EXERCISE REQUIREMENTS:
All that is wanted is the exact text of the lines below from the one with "This screenshot has height=775, width=1200." through the one with "the 1/2 playback", inclusive, minus any pictures.

TASK INPUT:
--
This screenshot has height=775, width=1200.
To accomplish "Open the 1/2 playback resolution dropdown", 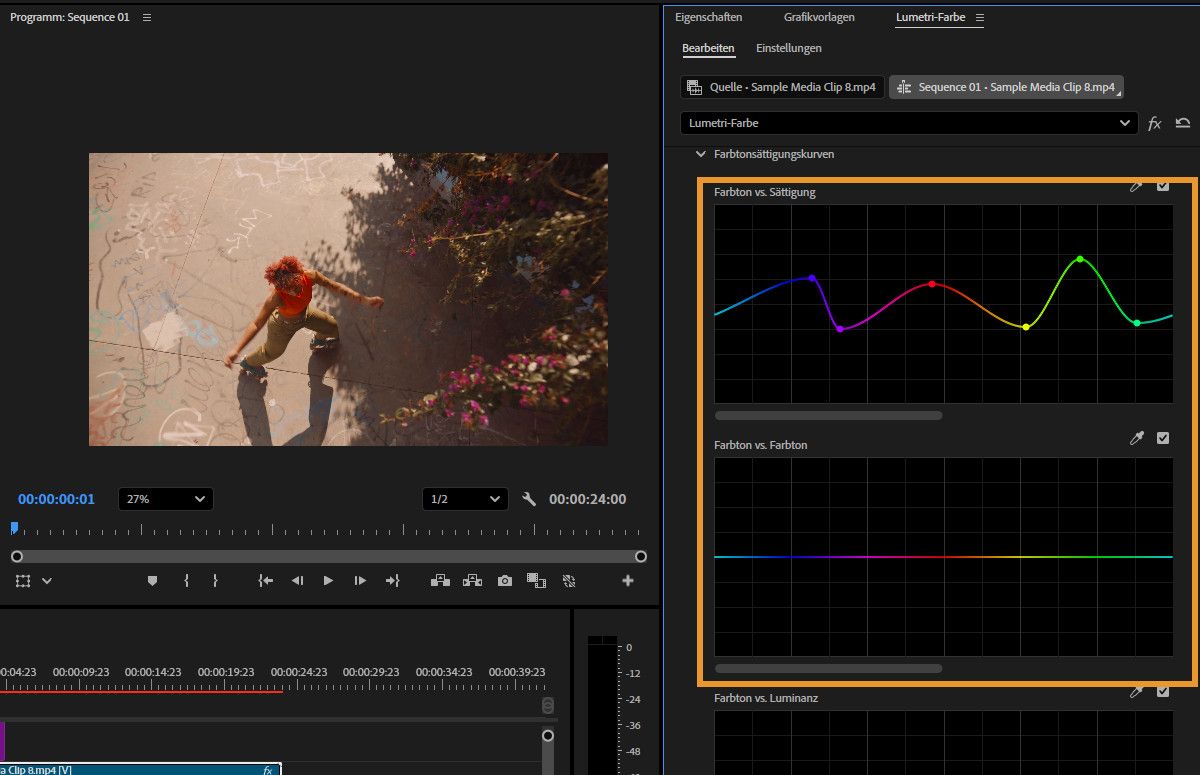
--
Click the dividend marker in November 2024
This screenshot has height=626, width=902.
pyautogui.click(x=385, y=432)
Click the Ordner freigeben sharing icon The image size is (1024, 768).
--
RESULT FOR THIS EXERCISE:
This screenshot has height=775, width=1200.
To accomplish "Open the 1/2 playback resolution dropdown", 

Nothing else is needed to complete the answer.